Henri accepte facilement de me rencontrer. Il pleure durant l’entretien en m’expliquant qu’il a perdu son oncle quelques mois auparavant. Il vivait chez lui et à sa mort, sa famille proche l’a mis dehors. Il explique que son oncle était un pilier dans sa vie. En effet, Henri ne sait pas gérer son quotidien sur le plan administratif et son oncle le guidait dans ses démarches. Son oncle lui donnait également la sécurité au niveau du logement puisqu’il habitait avec lui.
Henri a également subi une trachéotomie en 2018 en urgence sur un cancer du larynx non dépisté avant la trachéotomie. Henri n’a jamais accepté d’être suivi au niveau médical pour ce cancer. Il est en incapacité de me dire le diagnostic. Il m’explique qu’il s’est réveillé un jour avec un trou béant sur la gorge et qu’il ne pouvait plus parler. De fait son élocution est dégradée au point d’en être difficilement intelligible pour ses interlocuteurs.
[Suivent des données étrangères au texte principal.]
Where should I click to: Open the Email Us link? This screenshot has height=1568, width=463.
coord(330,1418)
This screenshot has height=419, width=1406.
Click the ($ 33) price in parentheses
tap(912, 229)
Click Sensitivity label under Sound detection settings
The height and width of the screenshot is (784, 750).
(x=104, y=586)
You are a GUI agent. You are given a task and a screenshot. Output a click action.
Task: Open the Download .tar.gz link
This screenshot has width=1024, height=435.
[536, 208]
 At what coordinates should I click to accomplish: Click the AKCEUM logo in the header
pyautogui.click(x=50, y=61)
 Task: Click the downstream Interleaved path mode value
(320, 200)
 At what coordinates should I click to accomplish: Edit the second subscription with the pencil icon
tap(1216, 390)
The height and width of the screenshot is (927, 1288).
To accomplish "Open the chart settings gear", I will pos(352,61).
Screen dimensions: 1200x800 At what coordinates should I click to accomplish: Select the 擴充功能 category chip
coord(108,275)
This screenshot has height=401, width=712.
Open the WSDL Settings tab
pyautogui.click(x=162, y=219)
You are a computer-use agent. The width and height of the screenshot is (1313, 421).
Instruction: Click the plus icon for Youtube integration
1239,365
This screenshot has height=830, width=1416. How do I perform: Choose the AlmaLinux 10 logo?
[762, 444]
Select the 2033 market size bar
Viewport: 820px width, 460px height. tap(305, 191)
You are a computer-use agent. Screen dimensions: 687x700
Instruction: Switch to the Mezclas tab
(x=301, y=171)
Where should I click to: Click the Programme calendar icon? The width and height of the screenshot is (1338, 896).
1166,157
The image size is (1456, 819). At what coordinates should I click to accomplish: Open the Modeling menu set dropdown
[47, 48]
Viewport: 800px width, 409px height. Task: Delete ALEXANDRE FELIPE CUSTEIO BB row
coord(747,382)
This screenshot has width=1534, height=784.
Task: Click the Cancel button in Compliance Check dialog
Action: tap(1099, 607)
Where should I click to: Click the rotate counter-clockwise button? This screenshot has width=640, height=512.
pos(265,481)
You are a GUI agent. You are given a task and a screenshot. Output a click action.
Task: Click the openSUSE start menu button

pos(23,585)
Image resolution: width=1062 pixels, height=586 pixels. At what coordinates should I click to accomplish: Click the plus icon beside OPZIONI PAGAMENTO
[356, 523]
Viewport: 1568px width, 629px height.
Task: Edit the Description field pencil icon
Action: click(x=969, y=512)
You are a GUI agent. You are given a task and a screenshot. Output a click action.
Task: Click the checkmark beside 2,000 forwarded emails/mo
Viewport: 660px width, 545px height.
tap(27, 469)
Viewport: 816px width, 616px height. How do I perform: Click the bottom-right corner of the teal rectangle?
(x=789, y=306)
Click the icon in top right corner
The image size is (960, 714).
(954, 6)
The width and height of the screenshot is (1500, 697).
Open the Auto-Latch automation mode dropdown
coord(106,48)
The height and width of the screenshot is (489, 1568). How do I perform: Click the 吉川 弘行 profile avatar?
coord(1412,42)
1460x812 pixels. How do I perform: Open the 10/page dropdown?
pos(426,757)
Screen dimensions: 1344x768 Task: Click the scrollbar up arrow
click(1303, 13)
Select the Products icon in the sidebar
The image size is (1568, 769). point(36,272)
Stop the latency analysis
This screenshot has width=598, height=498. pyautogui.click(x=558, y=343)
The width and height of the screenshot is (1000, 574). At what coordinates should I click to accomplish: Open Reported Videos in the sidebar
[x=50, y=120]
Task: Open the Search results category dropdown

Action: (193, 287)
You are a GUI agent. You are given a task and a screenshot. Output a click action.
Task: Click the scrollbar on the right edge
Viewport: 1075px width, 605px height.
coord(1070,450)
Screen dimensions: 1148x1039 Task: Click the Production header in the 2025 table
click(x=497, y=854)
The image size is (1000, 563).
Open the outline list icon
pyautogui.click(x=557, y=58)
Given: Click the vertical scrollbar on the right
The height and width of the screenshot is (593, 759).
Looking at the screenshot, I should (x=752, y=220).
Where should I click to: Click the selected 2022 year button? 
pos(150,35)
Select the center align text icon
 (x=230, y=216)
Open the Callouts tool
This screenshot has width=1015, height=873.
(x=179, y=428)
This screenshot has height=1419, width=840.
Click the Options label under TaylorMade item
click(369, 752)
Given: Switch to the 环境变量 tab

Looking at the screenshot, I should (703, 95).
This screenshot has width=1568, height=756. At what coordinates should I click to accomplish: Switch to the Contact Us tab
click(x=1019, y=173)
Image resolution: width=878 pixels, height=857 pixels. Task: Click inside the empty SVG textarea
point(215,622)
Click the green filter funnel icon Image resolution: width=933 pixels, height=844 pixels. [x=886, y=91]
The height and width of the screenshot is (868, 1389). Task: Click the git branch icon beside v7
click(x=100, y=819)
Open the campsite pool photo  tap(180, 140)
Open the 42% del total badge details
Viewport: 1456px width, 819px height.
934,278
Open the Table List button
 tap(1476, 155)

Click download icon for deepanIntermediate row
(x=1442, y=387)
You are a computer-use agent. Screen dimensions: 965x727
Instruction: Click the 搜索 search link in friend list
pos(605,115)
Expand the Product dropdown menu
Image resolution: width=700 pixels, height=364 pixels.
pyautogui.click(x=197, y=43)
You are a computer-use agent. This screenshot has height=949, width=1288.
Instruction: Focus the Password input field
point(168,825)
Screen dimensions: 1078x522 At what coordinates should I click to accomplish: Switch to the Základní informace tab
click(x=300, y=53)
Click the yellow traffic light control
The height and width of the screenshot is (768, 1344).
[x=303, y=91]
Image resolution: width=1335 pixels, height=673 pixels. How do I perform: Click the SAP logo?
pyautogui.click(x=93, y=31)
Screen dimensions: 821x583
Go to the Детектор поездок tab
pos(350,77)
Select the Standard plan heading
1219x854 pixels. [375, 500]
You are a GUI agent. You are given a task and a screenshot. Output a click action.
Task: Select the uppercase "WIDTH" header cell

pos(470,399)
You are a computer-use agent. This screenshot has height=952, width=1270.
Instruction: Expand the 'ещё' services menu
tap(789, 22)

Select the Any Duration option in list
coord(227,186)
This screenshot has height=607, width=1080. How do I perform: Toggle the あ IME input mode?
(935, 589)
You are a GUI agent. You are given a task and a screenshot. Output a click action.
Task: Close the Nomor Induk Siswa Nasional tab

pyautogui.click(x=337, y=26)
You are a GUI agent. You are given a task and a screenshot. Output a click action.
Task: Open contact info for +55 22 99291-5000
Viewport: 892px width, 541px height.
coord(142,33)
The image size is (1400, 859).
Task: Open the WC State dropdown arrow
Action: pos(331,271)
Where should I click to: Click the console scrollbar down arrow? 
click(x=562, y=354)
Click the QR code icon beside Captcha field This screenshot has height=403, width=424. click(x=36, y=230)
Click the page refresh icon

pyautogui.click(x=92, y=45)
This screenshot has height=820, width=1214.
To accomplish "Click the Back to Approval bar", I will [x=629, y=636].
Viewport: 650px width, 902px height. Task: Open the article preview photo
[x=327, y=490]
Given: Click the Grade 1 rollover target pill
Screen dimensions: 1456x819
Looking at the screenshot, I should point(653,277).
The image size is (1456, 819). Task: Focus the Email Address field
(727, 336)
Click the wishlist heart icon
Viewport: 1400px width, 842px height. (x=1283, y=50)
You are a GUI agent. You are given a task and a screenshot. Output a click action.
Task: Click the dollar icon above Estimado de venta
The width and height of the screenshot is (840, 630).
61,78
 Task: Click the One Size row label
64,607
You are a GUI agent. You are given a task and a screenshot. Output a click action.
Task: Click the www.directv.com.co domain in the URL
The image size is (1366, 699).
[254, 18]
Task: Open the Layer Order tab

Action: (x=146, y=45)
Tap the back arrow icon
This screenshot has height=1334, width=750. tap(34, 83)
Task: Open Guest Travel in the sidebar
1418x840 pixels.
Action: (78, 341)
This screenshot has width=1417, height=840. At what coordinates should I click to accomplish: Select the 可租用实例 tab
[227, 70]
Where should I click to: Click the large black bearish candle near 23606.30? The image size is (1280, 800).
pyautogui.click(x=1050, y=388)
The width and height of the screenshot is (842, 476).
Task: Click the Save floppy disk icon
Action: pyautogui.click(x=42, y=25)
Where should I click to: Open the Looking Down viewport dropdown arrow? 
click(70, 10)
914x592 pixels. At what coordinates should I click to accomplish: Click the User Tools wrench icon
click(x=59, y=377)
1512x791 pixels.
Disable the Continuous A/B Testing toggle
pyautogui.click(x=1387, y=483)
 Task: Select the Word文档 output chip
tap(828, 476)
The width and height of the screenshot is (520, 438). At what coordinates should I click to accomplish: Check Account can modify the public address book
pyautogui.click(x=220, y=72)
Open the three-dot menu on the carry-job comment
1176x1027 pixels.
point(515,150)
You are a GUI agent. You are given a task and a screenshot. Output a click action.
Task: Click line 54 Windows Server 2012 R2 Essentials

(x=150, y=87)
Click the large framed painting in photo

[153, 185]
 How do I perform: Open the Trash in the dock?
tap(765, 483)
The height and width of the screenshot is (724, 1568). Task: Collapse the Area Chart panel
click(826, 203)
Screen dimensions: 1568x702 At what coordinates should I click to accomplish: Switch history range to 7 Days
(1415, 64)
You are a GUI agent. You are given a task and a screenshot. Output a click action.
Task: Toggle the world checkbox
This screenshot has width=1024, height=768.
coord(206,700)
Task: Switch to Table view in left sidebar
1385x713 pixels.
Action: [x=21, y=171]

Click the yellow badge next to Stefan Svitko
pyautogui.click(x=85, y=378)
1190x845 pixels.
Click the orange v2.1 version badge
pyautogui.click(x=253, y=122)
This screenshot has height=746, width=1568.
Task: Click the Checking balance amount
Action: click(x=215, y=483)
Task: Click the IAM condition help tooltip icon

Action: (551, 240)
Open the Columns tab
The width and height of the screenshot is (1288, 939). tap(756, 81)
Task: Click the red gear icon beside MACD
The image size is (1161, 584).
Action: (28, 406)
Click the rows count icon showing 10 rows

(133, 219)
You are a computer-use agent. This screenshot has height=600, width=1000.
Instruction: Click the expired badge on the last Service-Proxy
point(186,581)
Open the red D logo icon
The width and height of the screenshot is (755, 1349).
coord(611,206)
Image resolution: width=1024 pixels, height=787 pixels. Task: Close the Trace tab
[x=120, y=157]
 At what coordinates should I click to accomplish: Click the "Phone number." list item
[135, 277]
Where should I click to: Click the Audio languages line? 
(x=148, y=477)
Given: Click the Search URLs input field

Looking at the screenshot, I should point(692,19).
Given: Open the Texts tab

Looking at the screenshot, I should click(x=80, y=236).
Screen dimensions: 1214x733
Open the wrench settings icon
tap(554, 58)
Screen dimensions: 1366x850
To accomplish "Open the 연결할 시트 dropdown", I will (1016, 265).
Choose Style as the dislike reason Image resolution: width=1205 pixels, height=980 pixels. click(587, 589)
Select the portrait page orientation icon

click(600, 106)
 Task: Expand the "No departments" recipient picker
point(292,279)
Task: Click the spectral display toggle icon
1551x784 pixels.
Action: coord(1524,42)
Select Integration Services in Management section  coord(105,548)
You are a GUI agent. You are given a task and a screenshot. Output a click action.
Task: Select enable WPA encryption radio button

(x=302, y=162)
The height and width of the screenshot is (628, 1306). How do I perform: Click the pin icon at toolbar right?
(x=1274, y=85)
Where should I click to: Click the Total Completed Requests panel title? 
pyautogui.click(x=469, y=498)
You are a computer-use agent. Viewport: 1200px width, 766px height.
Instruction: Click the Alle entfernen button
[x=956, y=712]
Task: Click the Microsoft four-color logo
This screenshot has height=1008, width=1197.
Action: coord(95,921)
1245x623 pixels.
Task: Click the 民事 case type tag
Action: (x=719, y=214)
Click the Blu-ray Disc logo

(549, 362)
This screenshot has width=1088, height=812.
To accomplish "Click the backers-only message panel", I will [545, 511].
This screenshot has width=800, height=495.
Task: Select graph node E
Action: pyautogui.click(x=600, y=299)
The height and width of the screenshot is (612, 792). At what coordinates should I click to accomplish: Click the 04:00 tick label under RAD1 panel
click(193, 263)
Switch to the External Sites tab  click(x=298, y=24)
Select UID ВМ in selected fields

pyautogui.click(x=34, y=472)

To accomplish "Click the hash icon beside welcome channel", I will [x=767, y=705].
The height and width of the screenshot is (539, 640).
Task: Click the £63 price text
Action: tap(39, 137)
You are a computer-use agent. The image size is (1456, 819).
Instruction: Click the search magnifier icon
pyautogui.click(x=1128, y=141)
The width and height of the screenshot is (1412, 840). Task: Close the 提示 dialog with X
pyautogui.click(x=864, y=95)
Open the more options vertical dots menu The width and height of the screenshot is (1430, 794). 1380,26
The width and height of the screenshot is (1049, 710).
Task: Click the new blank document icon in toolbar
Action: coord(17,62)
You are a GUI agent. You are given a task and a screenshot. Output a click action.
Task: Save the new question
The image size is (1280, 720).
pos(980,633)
Il a peur des soins médicaux, il les évite au maximum.
Henri vient aux trois premiers entretiens facilement. Il investit l’espace de parole et je fais en sorte de ne pas lui donner de contraintes supplémentaires. En effet, dans le cadre de sa réinsertion au logement, il lui est demandé d’apporter certains documents administratifs. Il a des difficultés de communication (avec la trachéotomie) et des difficultés de compréhension (altéré par sa consommation d’alcool mais aussi par méconnaissance). Il se confronte à ses propres difficultés.
De mon côté, j’essayai de lui faire comprendre qu’il avait besoin de soins car il exprimait des idées suicidaires mais il refusait catégoriquement les consultations avec un psychiatre.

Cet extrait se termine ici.